### TASK DATA
━━━━━━━━━━
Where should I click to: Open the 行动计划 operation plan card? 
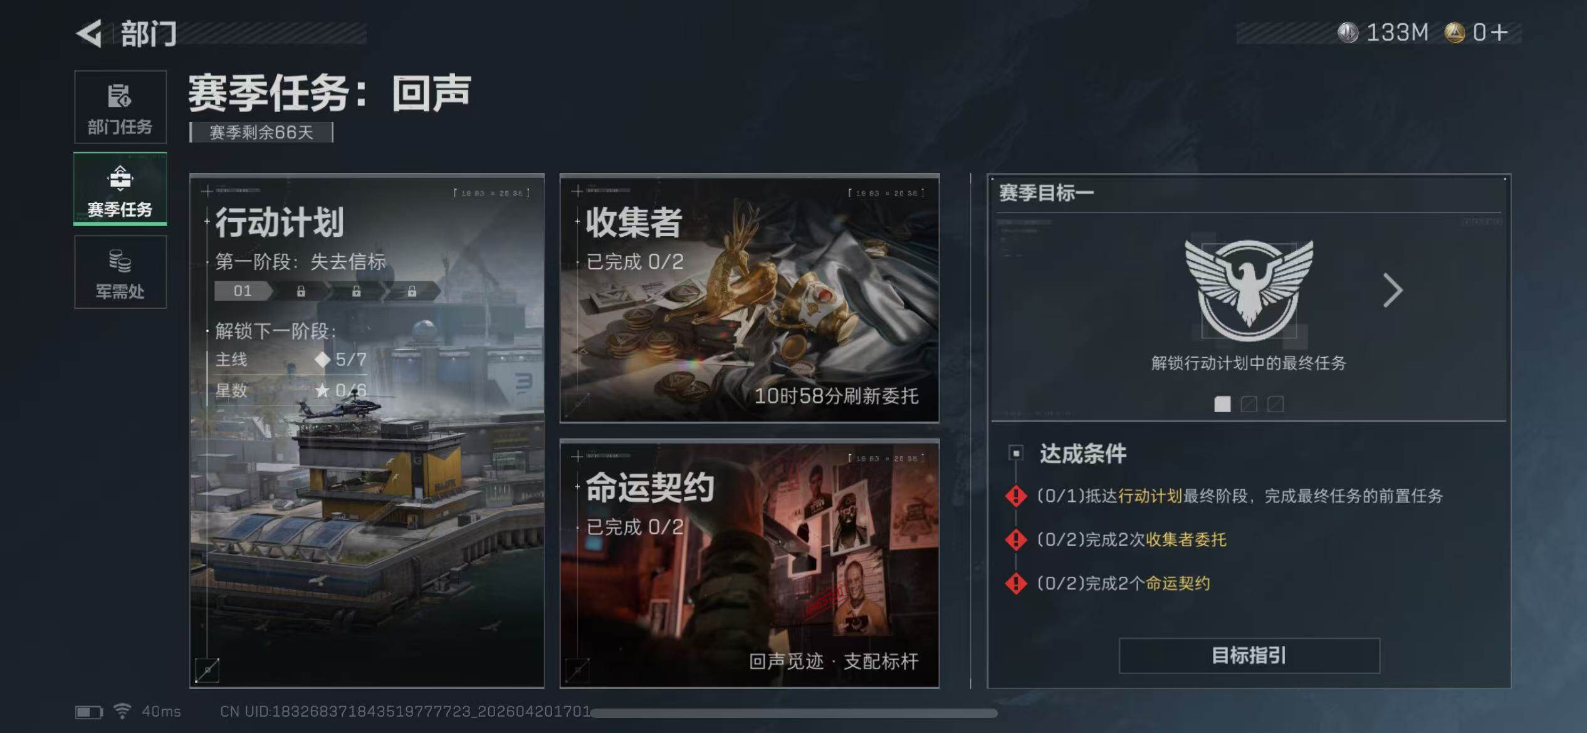coord(367,431)
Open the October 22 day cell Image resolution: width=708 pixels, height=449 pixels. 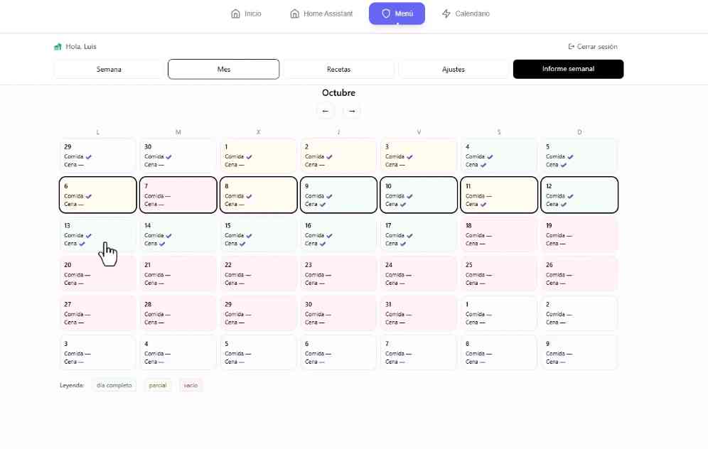click(258, 274)
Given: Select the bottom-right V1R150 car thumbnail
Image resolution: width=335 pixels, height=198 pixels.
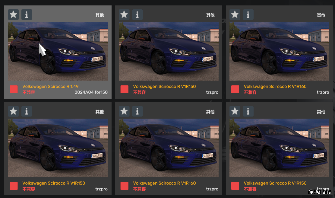Looking at the screenshot, I should click(x=279, y=148).
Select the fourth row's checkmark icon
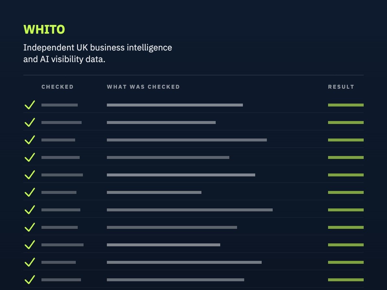 pos(30,157)
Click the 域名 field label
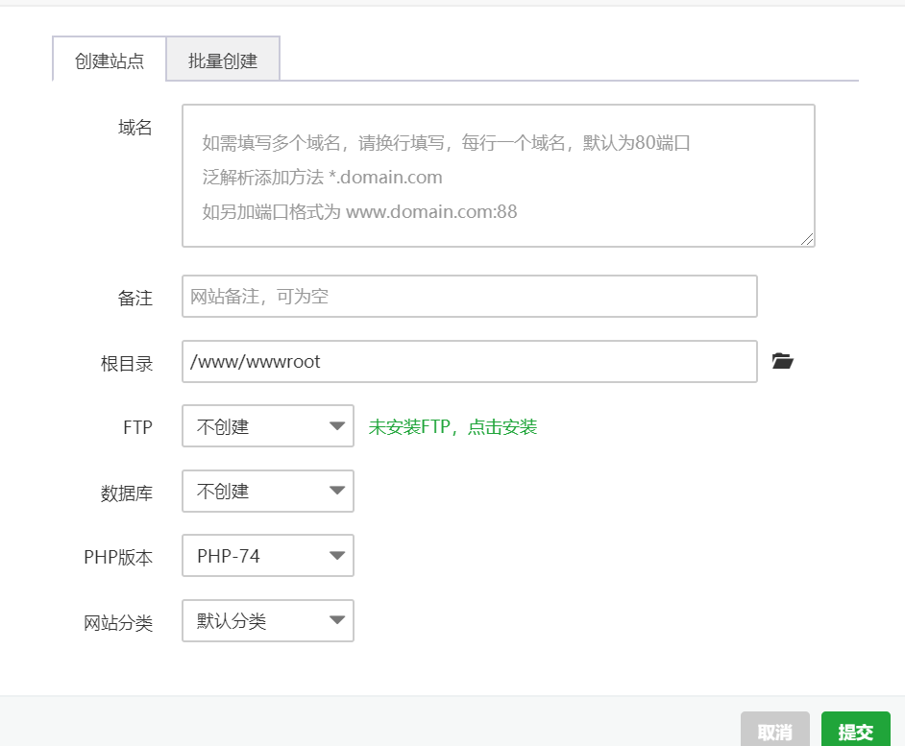Image resolution: width=905 pixels, height=746 pixels. 134,127
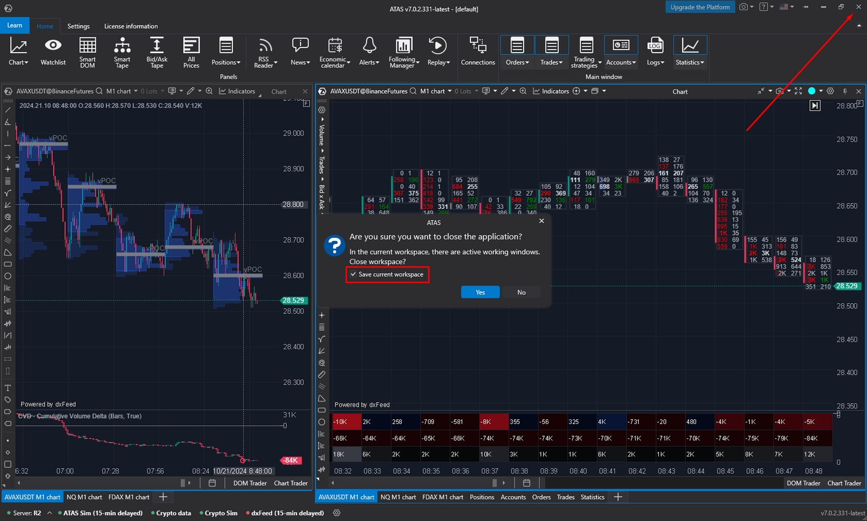Open M1 chart timeframe dropdown on right chart
The image size is (867, 521).
click(436, 91)
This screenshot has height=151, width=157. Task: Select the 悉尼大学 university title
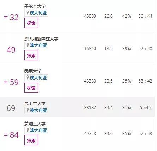33,71
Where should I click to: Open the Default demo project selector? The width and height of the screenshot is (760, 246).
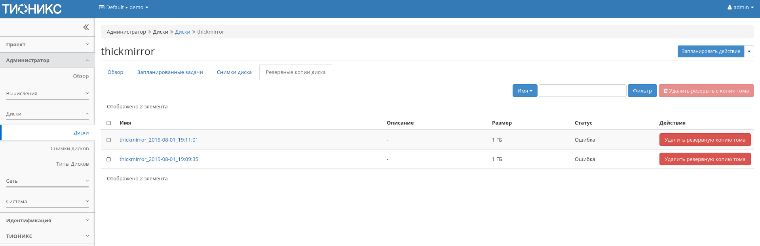coord(124,8)
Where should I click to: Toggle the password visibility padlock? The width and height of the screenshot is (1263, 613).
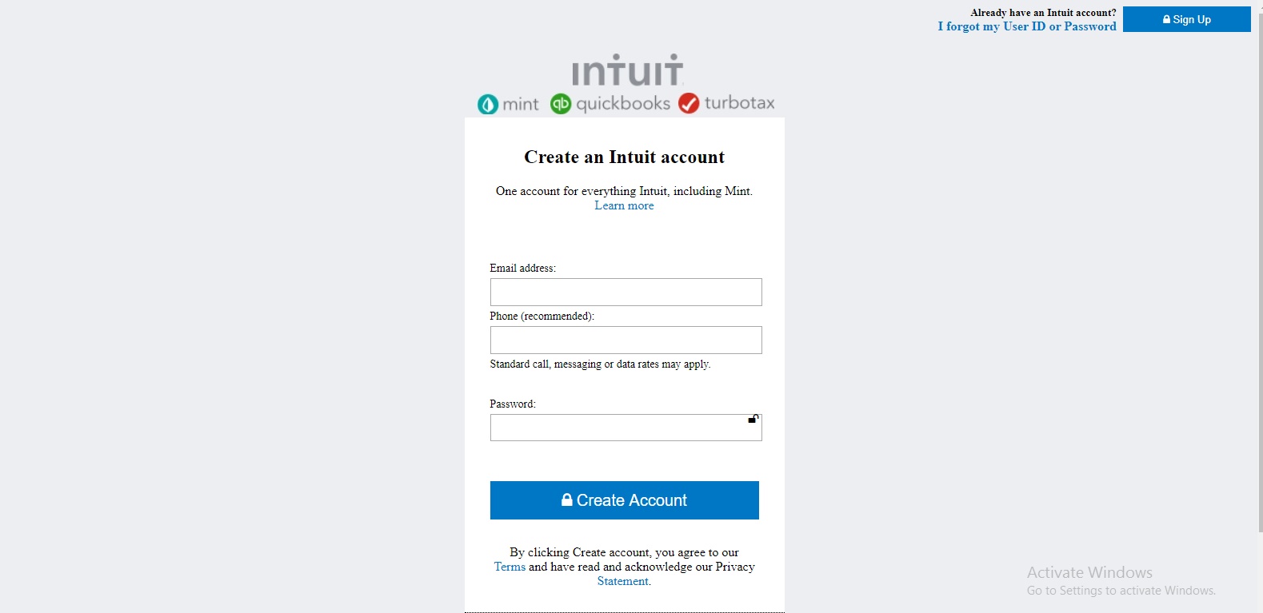coord(751,419)

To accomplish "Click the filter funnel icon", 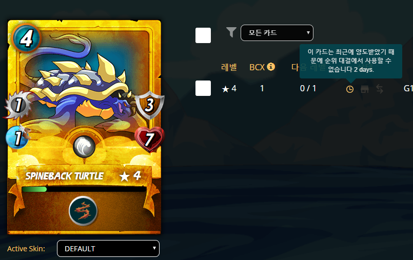I will pos(231,32).
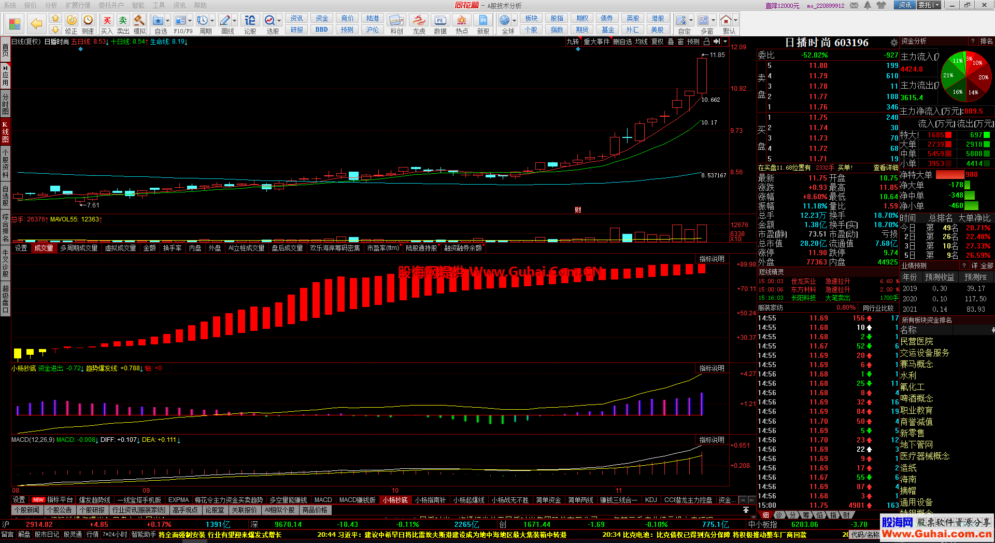Expand the 周期 period dropdown arrow

coord(213,21)
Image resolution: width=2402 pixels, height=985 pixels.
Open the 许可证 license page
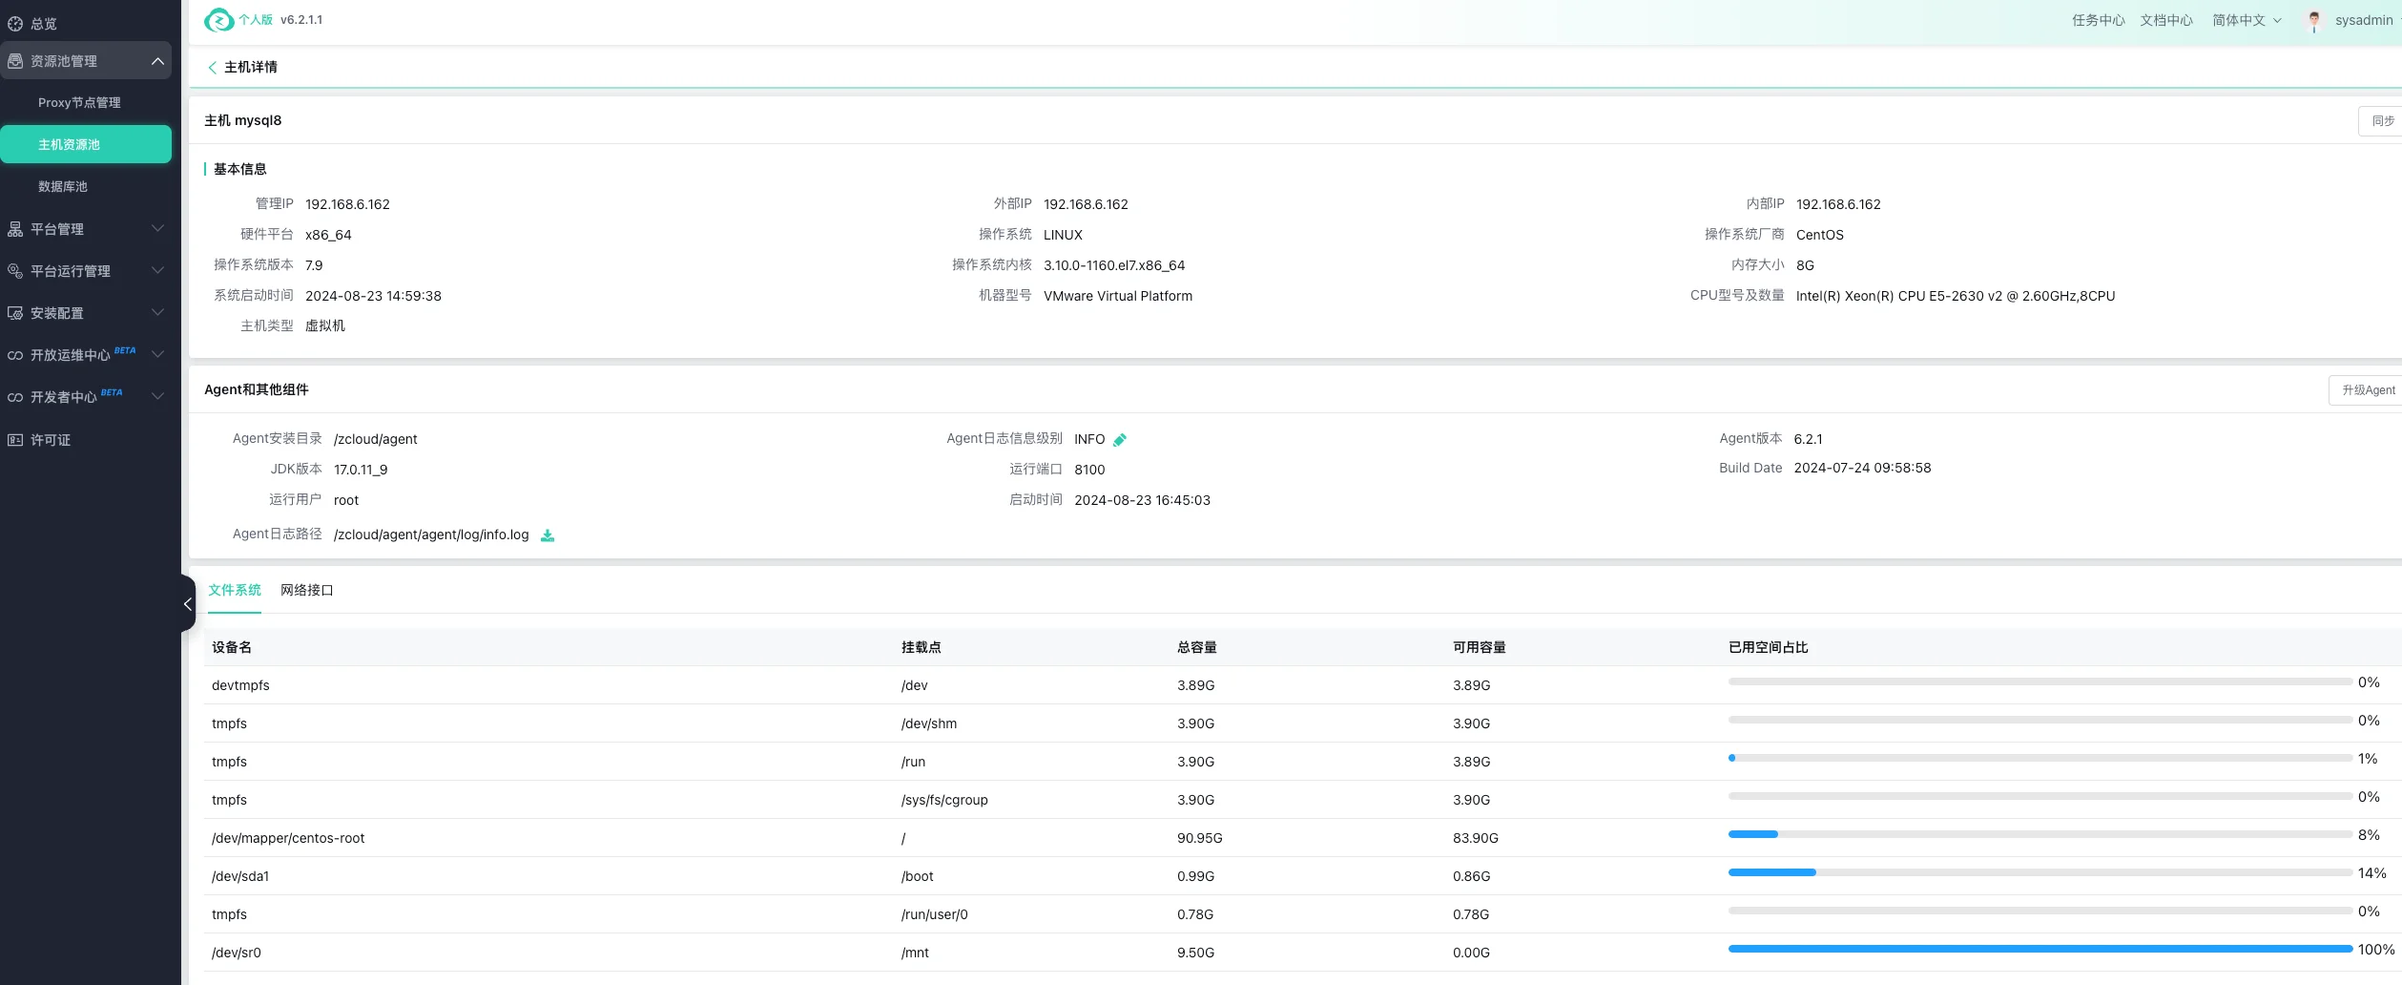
━━━━━━━━━━
### TASK DETAILS
Give again, word for word, the line that contains "Image resolution: width=2402" and every line after it through the end of the entries; omit the pictures.

### WRITTEN SOLUTION
Image resolution: width=2402 pixels, height=985 pixels.
Open the 许可证 license page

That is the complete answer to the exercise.